Lecący z Jemenu pocisk balistyczny został dostatecznie wcześnie wykryty, ludność została zaalarmowana syrenami, a w rakietę wystrzelono pocisk przechwytujący, który ją dosięgnął, ale jej nie zniszczył - przekazała izraelska armia. Jak dodano, rakieta została rozbita w powietrzu, jej szczątki spadły w dużej mierze na nieużytki, nikt nie został ranny.
Mimo tego ta eksplozja, do której doszło zaledwie kilka km od głównego lotniska Izraela - portu lotniczego im. Ben Guriona w Tel Awiwie - może budzić obawy i wskazywać na niedociągnięcia izraelskiej obrony powietrznej - zaznaczył "Haarec". Lotnisko było najwyraźniej celem rakiety, która pokonała ponad 2000 km.
Jeżeli Huti będą kontynuować takie ataki, może to dalej ograniczyć ruch turystyczny do Izraela i spowodować odwołanie lotów przez kolejne linie - dodała gazeta. Izraelski sektor turystyczny poważnie ucierpiał wskutek toczącej się od 7 października wojny w Strefie Gazy. Wielu przewoźników zawiesiło lub ograniczyło loty na lotnisko Ben Guriona.
Wspierani przez Iran Huti są jedną ze stron trwającej od blisko 10 lat wojny domowej w Jemenie. Kontrolują zachodnią część tego państwa, w której mieszka połowa jego mieszkańców. Po wybuchu wojny w Strefie Gazy jesienią 2023 r. Huti zaczęli ostrzeliwać statki przepływające przez Morze Czerwone, deklarując, iż naloty są aktem solidarności z Hamasem, a ich celem jest Izrael i jego wymiana handlowa. Atakowali również sam Izrael.
19 lipca w ataku wystrzelonego przez Huti drona na Tel Awiw zginęła jedna osoba. Dzień później izraelskie lotnictwo przeprowadziło nalot na kontrolowany przez Hutich port w Al-Hudajdzie. Zginęło co najmniej sześć osób, a 90 zostało rannych. Huti po tym wydarzeniu zapowiedzieli zemstę.

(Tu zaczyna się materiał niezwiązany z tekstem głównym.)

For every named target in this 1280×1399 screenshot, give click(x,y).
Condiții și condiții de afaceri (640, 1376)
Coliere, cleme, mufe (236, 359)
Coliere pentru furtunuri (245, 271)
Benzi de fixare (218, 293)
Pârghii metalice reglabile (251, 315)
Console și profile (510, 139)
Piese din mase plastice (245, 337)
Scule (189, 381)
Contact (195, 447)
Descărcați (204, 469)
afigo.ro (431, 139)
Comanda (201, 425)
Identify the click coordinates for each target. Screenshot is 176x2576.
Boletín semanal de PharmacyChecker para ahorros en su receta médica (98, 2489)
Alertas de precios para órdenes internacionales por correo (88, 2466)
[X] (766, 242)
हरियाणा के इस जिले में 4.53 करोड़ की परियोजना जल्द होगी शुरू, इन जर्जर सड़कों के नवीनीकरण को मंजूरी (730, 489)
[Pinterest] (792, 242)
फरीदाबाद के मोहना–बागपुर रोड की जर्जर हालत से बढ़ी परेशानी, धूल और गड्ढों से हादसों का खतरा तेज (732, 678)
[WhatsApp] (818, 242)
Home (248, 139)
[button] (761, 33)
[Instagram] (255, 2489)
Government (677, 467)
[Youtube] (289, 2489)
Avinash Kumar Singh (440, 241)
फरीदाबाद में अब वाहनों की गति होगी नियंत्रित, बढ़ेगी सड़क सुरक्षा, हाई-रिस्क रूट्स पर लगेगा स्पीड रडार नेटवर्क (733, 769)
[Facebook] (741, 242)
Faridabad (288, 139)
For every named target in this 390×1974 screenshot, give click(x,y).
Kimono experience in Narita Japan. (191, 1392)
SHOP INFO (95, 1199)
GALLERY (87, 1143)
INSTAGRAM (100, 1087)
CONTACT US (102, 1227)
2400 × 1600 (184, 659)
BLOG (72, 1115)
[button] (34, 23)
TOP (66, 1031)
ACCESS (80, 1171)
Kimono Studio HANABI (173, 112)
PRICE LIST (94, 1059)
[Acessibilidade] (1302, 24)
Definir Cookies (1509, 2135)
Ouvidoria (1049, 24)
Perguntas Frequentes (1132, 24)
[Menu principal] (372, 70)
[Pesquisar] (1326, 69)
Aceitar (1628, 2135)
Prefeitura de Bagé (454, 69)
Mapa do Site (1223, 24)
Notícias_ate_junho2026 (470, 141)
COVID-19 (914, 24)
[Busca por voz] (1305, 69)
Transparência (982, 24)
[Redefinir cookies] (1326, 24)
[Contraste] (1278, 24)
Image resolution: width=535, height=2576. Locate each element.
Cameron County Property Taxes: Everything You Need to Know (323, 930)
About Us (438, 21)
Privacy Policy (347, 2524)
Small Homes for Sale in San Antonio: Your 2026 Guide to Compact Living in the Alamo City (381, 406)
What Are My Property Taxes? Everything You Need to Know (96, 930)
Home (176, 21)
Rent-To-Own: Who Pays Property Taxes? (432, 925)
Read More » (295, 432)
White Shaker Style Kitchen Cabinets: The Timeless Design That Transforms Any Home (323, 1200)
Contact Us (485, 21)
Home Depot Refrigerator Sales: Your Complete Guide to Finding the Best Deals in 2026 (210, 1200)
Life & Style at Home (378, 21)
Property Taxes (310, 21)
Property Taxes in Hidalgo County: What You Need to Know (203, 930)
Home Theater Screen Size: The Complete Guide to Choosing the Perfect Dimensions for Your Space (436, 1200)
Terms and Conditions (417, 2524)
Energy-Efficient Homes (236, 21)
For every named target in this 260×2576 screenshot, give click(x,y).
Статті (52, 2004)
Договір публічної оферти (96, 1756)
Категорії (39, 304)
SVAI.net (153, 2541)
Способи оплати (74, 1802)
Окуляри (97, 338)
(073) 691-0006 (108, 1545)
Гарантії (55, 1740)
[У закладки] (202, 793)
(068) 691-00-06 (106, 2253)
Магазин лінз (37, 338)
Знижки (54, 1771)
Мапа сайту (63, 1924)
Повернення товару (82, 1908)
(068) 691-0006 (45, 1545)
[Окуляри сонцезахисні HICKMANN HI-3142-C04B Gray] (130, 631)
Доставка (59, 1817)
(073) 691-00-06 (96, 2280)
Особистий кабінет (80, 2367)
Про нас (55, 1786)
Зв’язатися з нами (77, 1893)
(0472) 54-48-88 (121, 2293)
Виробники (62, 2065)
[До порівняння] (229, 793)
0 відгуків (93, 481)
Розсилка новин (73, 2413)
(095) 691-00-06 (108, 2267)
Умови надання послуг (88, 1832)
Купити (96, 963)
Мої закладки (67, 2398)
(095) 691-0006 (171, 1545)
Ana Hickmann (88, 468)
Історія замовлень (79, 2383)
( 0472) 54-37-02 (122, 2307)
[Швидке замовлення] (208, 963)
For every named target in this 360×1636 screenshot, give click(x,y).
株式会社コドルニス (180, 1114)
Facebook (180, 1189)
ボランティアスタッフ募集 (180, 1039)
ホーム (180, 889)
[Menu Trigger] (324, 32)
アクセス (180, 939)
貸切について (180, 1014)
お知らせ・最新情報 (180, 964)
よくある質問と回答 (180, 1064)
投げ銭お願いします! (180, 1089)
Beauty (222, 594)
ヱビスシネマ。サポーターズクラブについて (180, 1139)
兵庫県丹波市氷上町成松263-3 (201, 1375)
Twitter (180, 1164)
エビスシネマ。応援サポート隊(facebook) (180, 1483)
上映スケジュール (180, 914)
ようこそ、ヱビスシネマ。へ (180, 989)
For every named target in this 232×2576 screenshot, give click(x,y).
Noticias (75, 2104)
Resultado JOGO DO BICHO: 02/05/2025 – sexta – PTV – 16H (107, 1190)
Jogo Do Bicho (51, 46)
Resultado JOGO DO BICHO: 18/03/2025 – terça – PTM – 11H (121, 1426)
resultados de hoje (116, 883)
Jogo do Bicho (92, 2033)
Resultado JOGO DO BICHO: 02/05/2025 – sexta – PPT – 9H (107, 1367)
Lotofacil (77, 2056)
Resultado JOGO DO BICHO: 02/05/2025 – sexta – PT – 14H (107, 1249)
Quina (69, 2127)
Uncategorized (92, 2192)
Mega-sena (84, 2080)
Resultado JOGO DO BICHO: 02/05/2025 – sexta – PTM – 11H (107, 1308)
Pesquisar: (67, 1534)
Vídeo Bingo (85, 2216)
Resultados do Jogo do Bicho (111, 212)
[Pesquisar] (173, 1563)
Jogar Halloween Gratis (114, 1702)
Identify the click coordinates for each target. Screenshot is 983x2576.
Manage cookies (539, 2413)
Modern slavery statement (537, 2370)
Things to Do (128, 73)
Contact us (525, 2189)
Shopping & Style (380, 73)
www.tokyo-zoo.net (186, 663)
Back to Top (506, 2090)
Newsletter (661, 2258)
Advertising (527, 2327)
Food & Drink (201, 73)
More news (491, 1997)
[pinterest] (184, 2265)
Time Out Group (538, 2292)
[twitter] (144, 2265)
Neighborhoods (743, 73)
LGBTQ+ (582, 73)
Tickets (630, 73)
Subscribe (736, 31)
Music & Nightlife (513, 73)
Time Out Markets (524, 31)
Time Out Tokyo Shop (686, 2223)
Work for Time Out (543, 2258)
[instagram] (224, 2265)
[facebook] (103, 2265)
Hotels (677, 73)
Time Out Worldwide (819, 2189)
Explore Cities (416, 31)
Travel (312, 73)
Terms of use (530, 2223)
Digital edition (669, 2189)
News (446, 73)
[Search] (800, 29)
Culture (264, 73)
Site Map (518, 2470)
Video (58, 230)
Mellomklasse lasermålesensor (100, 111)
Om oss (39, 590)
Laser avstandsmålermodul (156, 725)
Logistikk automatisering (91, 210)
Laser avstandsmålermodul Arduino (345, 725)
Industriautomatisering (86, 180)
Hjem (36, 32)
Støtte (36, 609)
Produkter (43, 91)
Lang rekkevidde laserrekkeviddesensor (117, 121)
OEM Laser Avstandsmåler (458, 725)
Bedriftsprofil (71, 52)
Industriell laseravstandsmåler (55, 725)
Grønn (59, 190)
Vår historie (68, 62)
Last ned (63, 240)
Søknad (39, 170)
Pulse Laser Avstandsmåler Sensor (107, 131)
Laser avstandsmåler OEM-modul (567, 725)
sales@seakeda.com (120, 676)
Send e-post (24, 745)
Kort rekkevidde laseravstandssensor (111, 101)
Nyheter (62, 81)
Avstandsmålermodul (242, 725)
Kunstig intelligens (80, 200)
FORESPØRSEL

Odpowiedź na ich niedzielny atak zasugerował premier Izraela Benjamin Netanjahu. Mieszkańcy Jemenu obawiają się, iż kolejny atak Izraela na główny port kontrolowanego przez Hutich terytorium tylko pogłębi trwający w Jemenie kryzys humanitarny, który wywołała wojna i powodzie - napisał portal Ynet. Instalacje portowe zostały już poważnie zniszczone w poprzednim ataku. Przez port w Al-Hudajdzie sprowadza się żywność i paliwo, ale - jak podkreślał Izrael - jest to też główny punkt transferu broni z Iranu.